= Robert O. Hickman =

Pediatric nephrologist and inventor (1926–2019)

Robert Othello Hickman (Monticello, Utah September 27, 1926-May 10, 2019) was a Seattle-area pediatric nephrologist and inventor of the Hickman catheter. He was a member of The Church of Jesus Christ of Latter-day Saints.

Hickman was raised in Logan, Utah. He served in the U.S. Air Force from 1945 to 1946. From 1947 to 1949 he served as a missionary for the Church of Jesus Christ in France. He married Lucy Jean Whitesides in 1950. He earned his undergraduate degree in anatomy from the University of Utah. He later received his medical degree from the University of Maryland School of Medicine. He did an internship with the University of Utah and a residency with the University of Washington, where he worked with Belding Scribner on hemodialysis.

He was part of a team that put the first patient in the world on kidney dialysis and broke ground developing catheters and shunts. The Hickman catheter is currently used to deliver medication intravenously, particularly to cancer patients, as well as for the withdrawal of blood for analysis.

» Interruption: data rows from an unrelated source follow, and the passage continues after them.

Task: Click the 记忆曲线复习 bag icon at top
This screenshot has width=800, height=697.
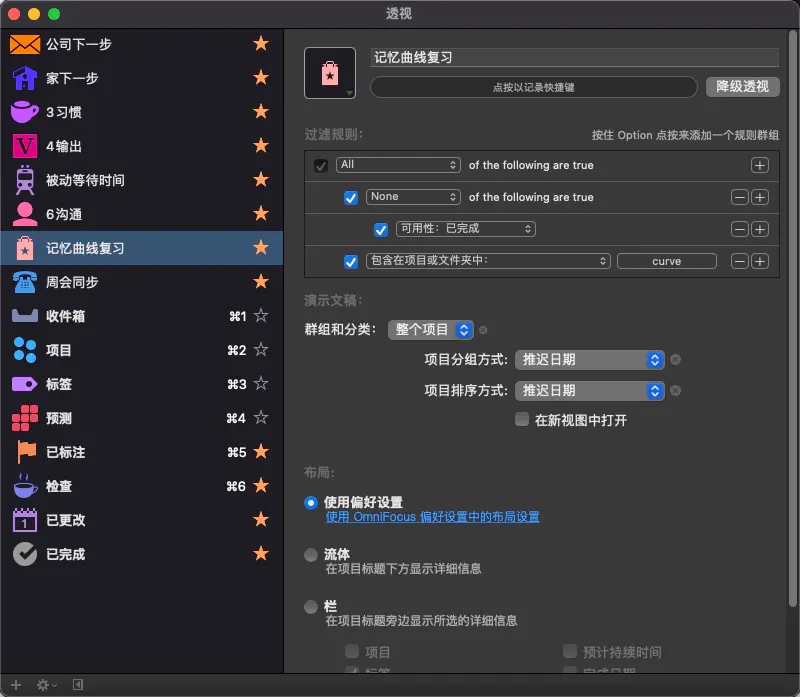Action: [330, 73]
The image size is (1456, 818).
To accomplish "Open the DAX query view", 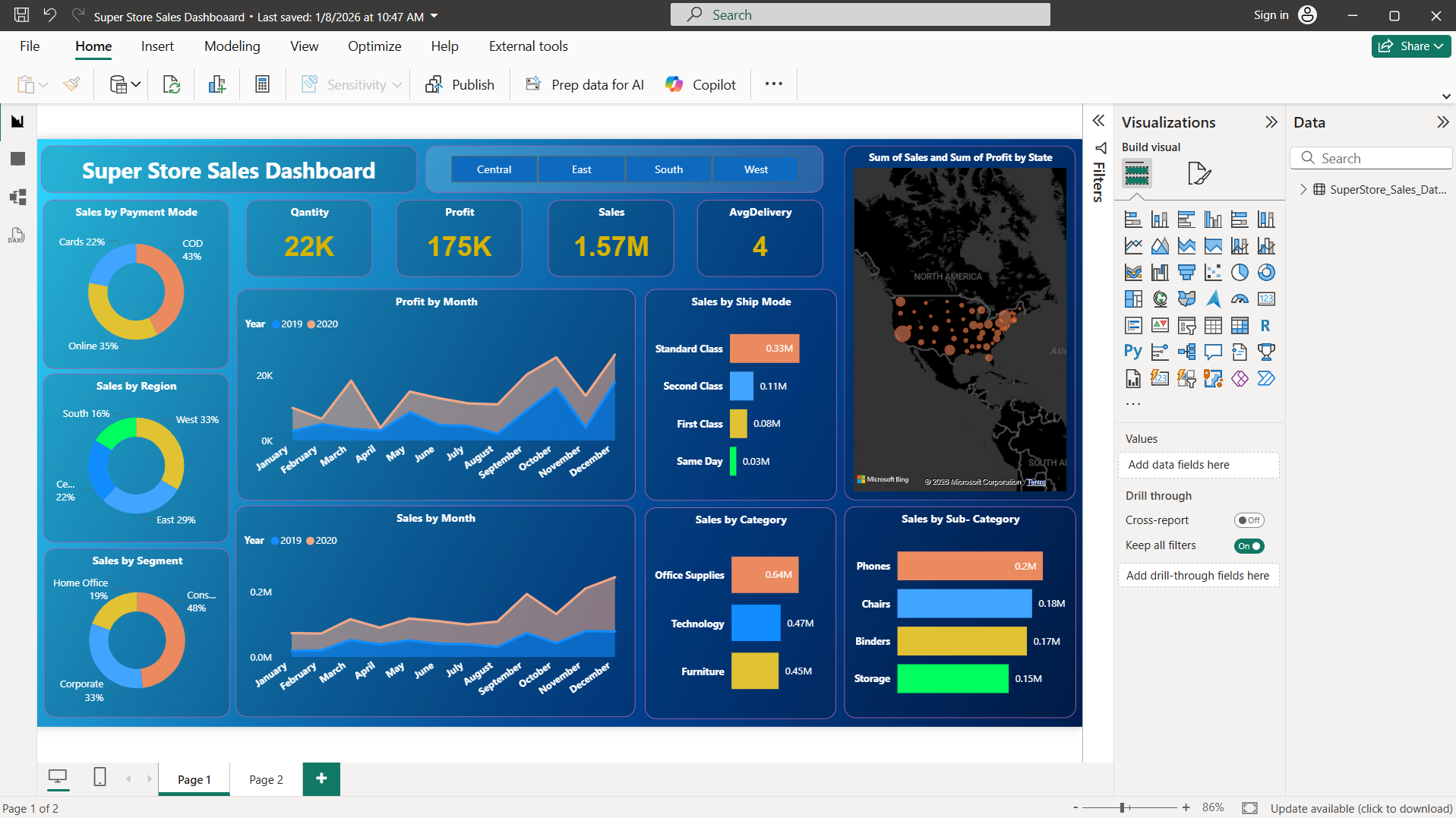I will pos(17,235).
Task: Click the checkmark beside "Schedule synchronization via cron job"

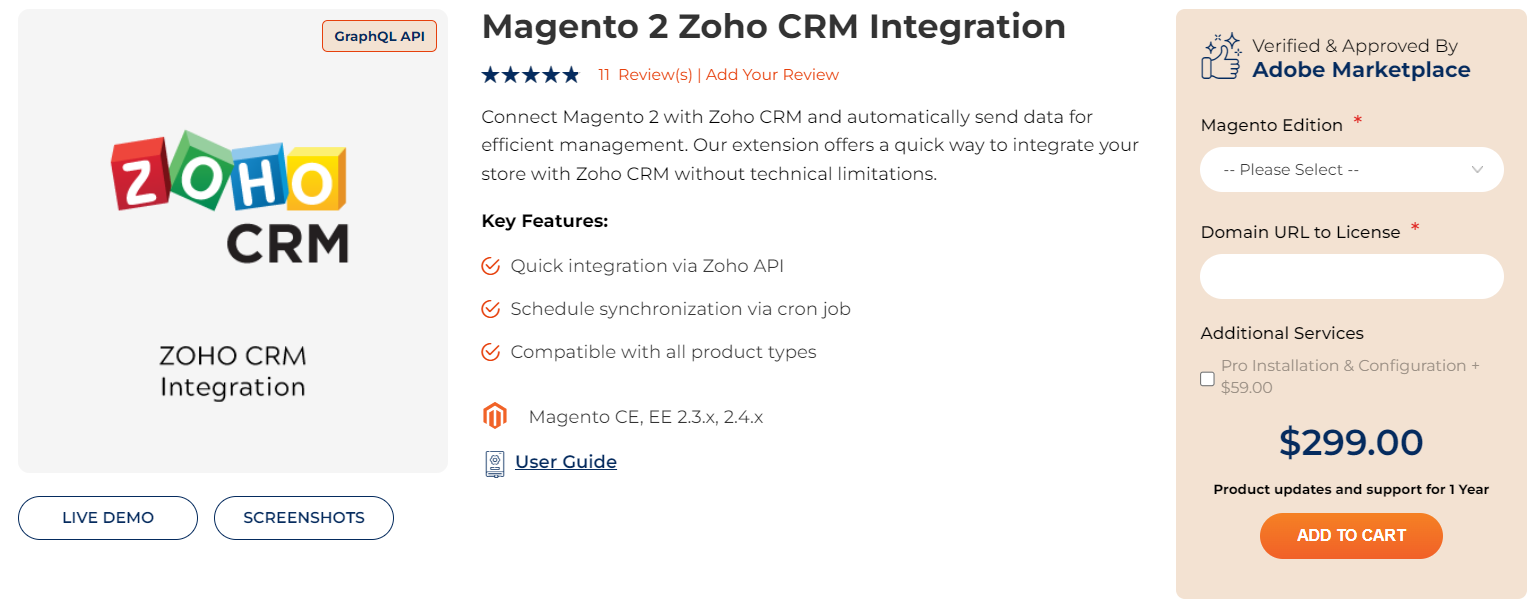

In 1991, he took a three-year sabbatical to serve as a mission president for The Church of Jesus Christ. First he served over the Haiti Port-au-Prince mission. However a decision was made by higher up leaders to place that mission under a Haitian president due to worsening political instability, and Hickman was transferred to being president of the Raleigh North Carolina Mission. Seven years later, he took a second sabbatical as the doctor for the Brigham Young University Jerusalem Center, administering to about 800 students.

Hickman served in many positions in The Church of Jesus Christ. This included service as a bishop, stake president of the Lynnwood Washington Stake, stake patriarch and temple sealer.

Hickman and his wife Lucy were the parents of six children.

==Awards and recognition==
The University of Washington Medical Center has endowed a chair in his honor.